Nvidia releases AI safeguard agents
Nvidia Inference Microservices, or NIM, are containerized lightweight AI models that can moderate response from larger models. The company released three new NIM offerings specifically trained around topic control, content safety, and jailbreak protection. The topic control NIM prevents AI agents from getting off-topic in things like service interactions. The content safety NIM was trained on the human-annotated Aegis Content Safety Dataset. The jailbreak service will help users bypass system restrictions. Because they are relatively lightweight, NIM allows developers to implement multiple guardrails without adding much latency to responses.
Tunneling protocol flaws expose millions of hosts
New findings from noted Wi-Fi security researcher Mathy Vanhoef of KU Leuven university and Top10VPN show that several tunneling protocols, including IPIP and GRE, can be made to accept tunneling packets without verifying the sender. The researchers said this could be used to abuse hosts as one-way proxies, conduct DoS attacks and DNS spoofing. The team found 4.26 million vulnerable hosts, including VPN servers, ISP provided home routers, and CDN nodes. Most of the vulnerable nodes were located in China. The researchers published full technical details and defense recommendations for hosts, so look for those in our show notes.

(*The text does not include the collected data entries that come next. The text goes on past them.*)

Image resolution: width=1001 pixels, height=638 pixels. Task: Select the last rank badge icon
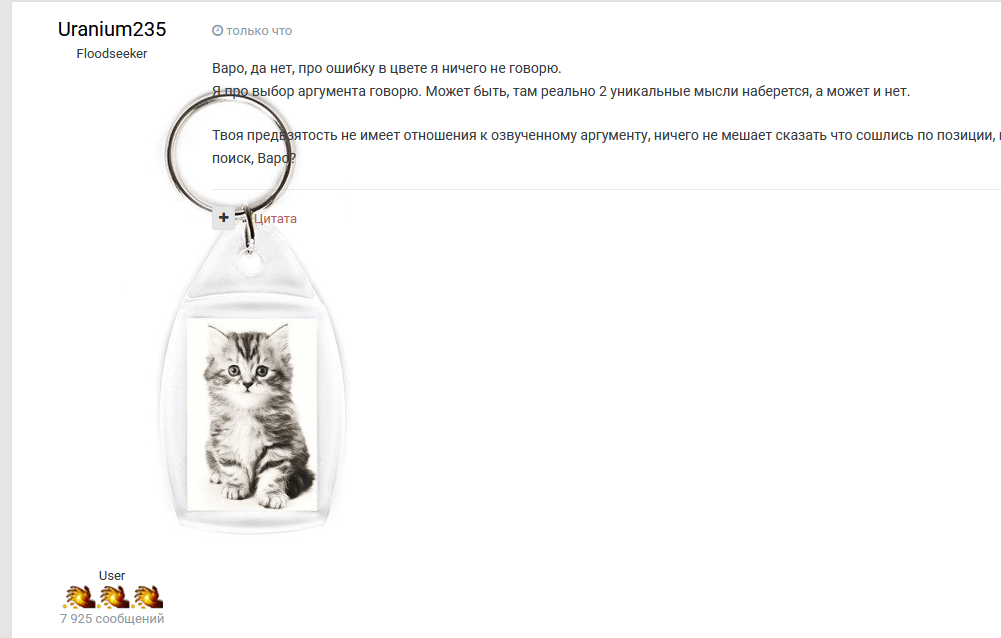147,596
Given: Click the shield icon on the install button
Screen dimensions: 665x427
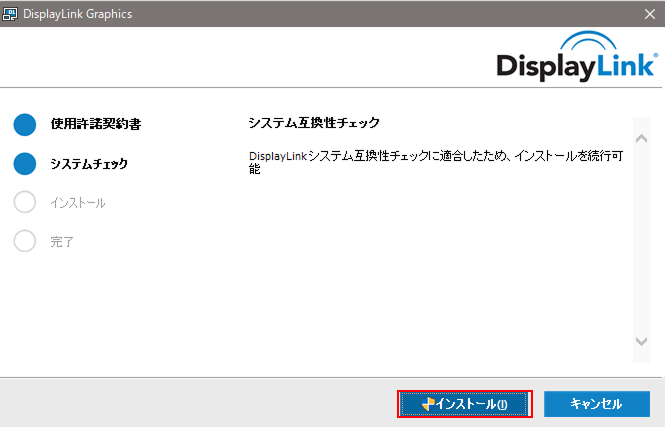Looking at the screenshot, I should (429, 404).
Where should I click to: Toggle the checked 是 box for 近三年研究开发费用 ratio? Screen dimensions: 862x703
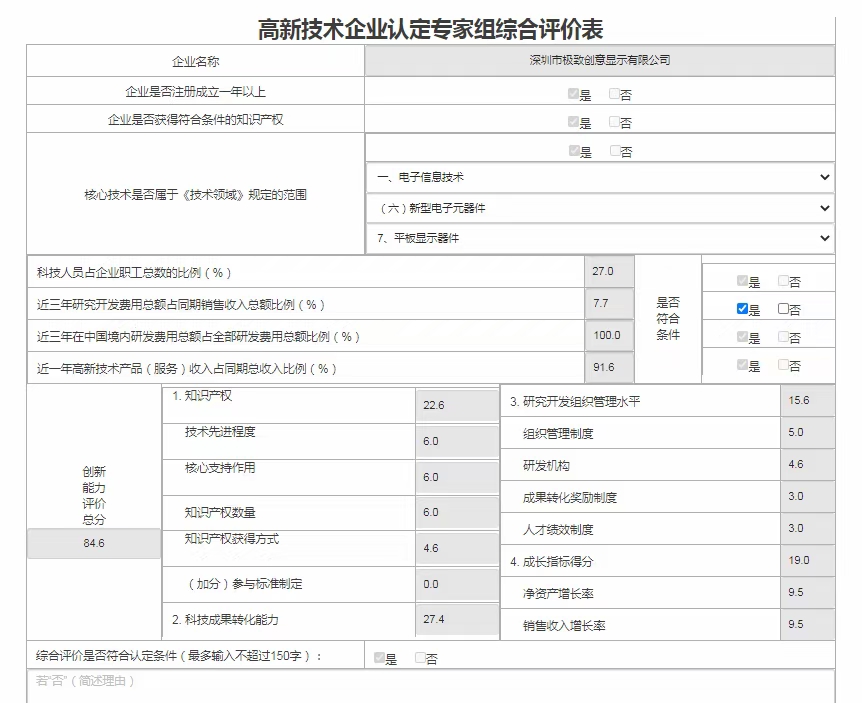742,310
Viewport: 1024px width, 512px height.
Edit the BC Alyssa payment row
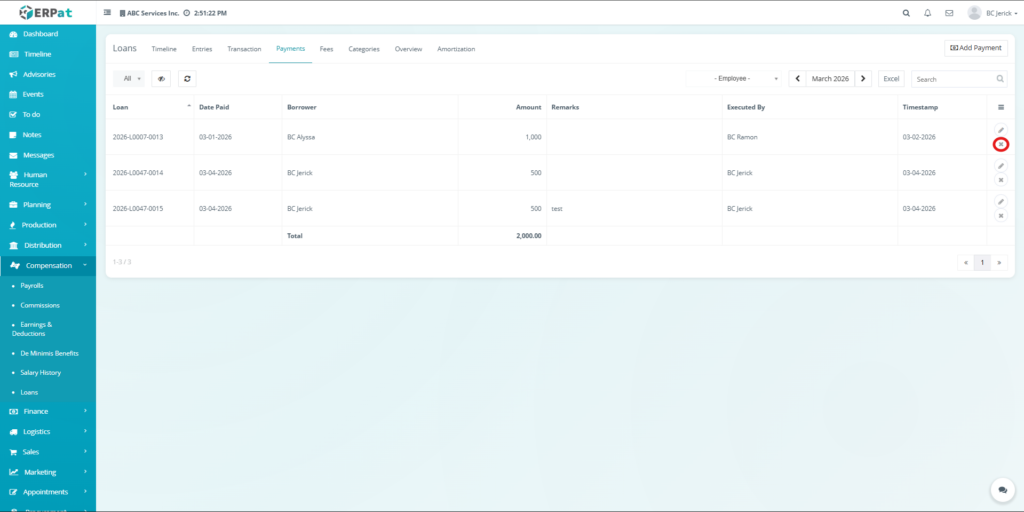(1001, 130)
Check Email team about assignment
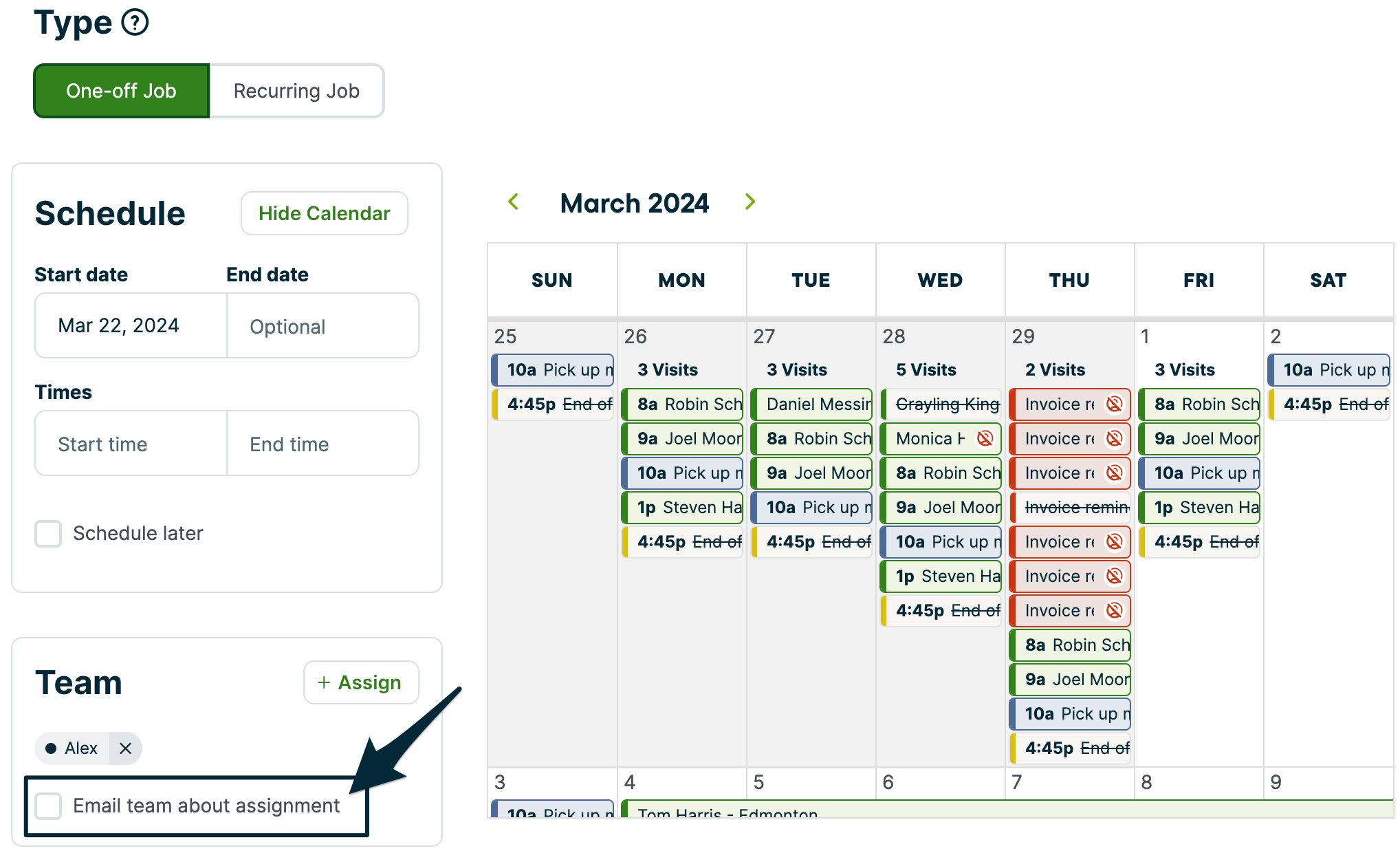 click(x=48, y=806)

(Security Week, Technical Details)
Feds need to speed up cloud adoption
A bipartisan report from the Center for Strategic and International Studies found that the federal government significantly lags the private sector in adopting cloud services, “which has created problems for citizen service delivery and cybersecurity.” As of 2024, only 13% of the $130 billion in federal IT spending went to cloud services. The report calls on the Office of Management and Budget to accelerate the removal of legacy IT systems and include minimum cybersecurity standards in federal contracts for cloud services. As the federal government looks to expand the use of AI in federal projects, cloud services become essential for processing and data storage for models.